Gruesome birthing practice of no routine use

Routine use of episiotomy for uncomplicated vaginal births does not provide immediate or longer term benefits for the mother, according to a review of scientific evidence sponsored by HHS’ Agency for Healthcare Research and Quality (AHRQ). Episiotomy is the surgical cutting of the perineum—the skin between the vaginal opening and the anus—and is a common procedure used in an estimated one-third of vaginal deliveries to hasten birth or prevent tearing of the skin during delivery. The findings are published in this week’s issue of the Journal of the American Medical Association.

The review, conducted by AHRQ’s Evidence-based Practice Center at RTI-International-University of North Carolina at Chapel Hill and Raleigh, found that routine episiotomy, common in many practice settings, did not achieve any of the goals it is commonly believed to achieve. When providers restricted their use of episiotomy, women were more likely to give birth without perineal damage, less likely to need suturing, and more likely to resume intercourse earlier.

Women who experienced spontaneous tears without episiotomy had less pain than women with episiotomies. Complications related to the healing of the perineum were the same with or without episiotomy.

In addition, the evidence showed that episiotomy did not protect women against urinary or fecal incontinence, pelvic organ prolapse or difficulties with sexual function in the first three months to five years following delivery. No research described the long-term impact of episiotomy later in adult life when incontinence is most likely to occur.

“The routine use of episiotomy has been standard for years, with apparently limited research to support it,” said Carolyn M. Clancy, M.D., director of AHRQ. “This evidence could help many women with uncomplicated births avoid a procedure that is of no benefit to them.”

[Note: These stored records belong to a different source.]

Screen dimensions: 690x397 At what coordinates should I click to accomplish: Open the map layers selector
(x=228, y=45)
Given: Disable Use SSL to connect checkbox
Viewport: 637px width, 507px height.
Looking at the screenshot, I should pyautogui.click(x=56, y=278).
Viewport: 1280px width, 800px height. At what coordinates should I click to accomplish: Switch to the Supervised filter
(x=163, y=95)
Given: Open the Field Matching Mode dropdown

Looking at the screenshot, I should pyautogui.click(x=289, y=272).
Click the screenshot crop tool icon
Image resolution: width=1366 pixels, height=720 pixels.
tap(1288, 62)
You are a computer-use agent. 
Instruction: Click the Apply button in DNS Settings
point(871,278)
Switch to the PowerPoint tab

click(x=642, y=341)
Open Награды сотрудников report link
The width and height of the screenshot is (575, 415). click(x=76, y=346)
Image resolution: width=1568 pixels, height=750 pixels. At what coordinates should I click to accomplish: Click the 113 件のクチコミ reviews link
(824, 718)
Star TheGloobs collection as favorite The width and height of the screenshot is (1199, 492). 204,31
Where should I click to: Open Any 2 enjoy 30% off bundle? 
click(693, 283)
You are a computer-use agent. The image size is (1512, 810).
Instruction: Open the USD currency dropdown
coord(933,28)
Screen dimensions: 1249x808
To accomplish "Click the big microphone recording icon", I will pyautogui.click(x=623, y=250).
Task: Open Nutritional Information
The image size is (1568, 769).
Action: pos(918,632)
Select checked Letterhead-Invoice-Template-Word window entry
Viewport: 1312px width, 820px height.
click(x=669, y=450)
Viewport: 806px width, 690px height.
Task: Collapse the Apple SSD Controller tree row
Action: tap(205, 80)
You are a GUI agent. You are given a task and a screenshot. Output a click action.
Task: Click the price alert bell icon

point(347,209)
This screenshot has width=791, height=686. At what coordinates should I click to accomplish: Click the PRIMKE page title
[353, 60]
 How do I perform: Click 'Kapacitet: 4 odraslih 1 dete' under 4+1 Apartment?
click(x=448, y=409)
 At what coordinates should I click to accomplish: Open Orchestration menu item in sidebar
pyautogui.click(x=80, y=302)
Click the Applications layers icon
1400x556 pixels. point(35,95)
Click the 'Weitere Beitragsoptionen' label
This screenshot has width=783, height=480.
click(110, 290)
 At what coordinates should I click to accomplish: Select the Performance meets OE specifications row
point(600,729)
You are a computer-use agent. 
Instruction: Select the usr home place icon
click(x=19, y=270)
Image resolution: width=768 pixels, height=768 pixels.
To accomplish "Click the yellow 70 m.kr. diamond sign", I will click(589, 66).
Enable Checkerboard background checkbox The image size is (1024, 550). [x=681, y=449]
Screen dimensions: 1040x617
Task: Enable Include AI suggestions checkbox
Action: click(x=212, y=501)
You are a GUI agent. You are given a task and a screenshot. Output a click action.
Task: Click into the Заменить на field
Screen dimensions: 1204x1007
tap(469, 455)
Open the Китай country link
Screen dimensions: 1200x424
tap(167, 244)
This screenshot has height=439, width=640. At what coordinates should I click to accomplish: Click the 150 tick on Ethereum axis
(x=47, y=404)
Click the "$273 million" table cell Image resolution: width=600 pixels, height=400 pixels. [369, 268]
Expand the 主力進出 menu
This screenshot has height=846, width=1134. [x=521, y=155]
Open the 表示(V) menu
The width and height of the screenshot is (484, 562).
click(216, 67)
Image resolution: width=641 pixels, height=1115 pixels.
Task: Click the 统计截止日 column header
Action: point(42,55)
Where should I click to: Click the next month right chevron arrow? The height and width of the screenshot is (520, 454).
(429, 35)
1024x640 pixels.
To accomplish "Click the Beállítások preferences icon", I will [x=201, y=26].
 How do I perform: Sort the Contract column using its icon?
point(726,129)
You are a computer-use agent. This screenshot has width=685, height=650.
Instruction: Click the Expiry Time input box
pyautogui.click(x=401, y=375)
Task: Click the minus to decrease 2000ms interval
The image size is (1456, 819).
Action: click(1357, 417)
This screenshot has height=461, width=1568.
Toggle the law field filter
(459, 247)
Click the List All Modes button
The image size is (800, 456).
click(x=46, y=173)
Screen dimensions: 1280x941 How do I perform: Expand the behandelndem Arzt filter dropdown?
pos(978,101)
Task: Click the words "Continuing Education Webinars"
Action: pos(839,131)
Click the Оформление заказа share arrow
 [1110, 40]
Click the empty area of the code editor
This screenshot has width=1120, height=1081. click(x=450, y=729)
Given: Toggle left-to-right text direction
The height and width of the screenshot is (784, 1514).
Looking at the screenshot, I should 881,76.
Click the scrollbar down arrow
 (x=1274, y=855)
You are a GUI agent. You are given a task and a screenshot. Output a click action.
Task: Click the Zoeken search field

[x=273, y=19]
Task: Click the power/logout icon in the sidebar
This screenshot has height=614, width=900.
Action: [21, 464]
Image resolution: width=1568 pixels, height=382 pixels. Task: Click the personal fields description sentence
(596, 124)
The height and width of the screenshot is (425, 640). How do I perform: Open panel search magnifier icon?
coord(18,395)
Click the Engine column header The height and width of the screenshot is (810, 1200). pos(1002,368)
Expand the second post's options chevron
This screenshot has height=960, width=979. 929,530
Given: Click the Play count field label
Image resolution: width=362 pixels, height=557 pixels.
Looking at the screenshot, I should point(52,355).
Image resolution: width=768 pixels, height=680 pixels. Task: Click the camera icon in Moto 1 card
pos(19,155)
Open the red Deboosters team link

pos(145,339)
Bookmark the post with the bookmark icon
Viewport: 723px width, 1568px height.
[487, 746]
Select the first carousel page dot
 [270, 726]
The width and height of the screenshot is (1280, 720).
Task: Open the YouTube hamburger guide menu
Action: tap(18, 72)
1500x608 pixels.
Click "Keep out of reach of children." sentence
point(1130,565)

The evidence report concludes that any possible benefits of the procedure do not outweigh the fact that many women would have had less injury without the surgical incision. The scope of the review did not include neonatal outcomes, and therefore the report cannot comment on possible benefits of episiotomy for the babies.

Researchers also studied the evidence for suture materials and techniques of repairing the perineum following episiotomy or tear. Some evidence suggested that a two-stage repair, which closes the underlying layers of tissue but leaves the perineal skin unsutured, is more beneficial than the traditional three-stage method, which sutures the perineal skin. In addition, the continuous, subcuticular method of suturing may be superior to the interrupted, transcutaneous method. Finally, polyglycolic acid sutures may have an advantage over chromic catgut with regard to perineal pain and healing.

Evidence was either inconsistent or did not support the use of other materials such as rapidly absorbed sutures, treated chromic catgut, and silk sutures. Further research, including rigorous clinical trials that compare complete approaches to repair, is needed to determine the impact of alternative materials such as tissue adhesive and to resolve the inconsistencies in the current literature.

The topic was nominated by the American College of Obstetricians and Gynecologists, which intends to translate the findings into clinical practice guidelines for OB/GYNs. The executive summary of the report, entitled Use of Episiotomy in Obstetrical Care: A Systematic Review, is available on the Web at www.ahrq.gov/clinic/epcsums/epissum.htm.

The full report is available at www.ahrq.gov/downloads/pub/evidence/pdf/episiotomy/episob.pdf (PDF file, 3.5 MB). Printed copies also will be available by calling AHRQ’s Publications Clearinghouse at 1-800-358-9295.